AI systems do not see departments, they see signals. If messaging varies across all of your channels then entity clarity weakens. If positioning changes depending on the platform, confidence drops.

To succeed in AI Search, brands need a unified positioning, consistent terminology, shared messaging pillars, clear differentiation used everywhere and close alignment between all teams.

Encourage Conversation Around Your Brand

AI models are also strongly influenced by user discussions, reviews, comparisons, industry debates and community commentary - and brands that generate organic discussion tend to surface more often.

Conversation builds signal and silence is weak - encourage customer reviews, testimonials with detail, case studies with real numbers and ongoing community engagement. The more your brand is talked about online (and offline) the bigger your brand presence in your niche will become and the more likely you are to be referenced.

A Practical Framework For AI-Structured Content

Understanding what chunking and cosine similarity are is useful, but the real question is how exactly do you apply this to content on your website?

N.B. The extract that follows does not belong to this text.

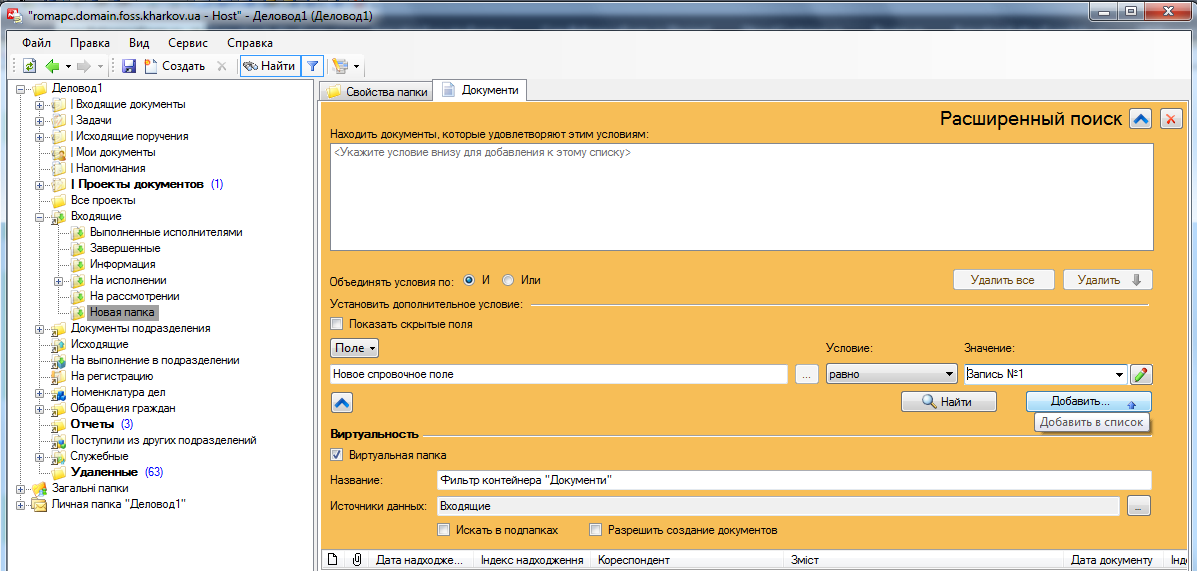Viewport: 1198px width, 574px height.
Task: Click the Добавить... button
Action: pyautogui.click(x=1088, y=401)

When building any page on your website, whether that’s a landing page, service page, blog article or any other type of content, ask yourself the following questions:

  1. Can this section stand alone as an answer?
  2. Is this paragraph tightly aligned to one idea?
  3. Would this chunk clearly match a related query?
  4. Have I defined terms instead of assuming knowledge?
  5. Is the header semantically descriptive?

If the answer is yes to all of these questions, then you are increasing inclusion probability. If you answered “no”, then you are potentially reducing it and need to consider reworking your content.

AI visibility is not random, it’s probabilistic. The goal of structured content is to increase the probability that your content matches user intent, scores highly in cosine similarity, are confidently retrieved and are included in synthesized answers.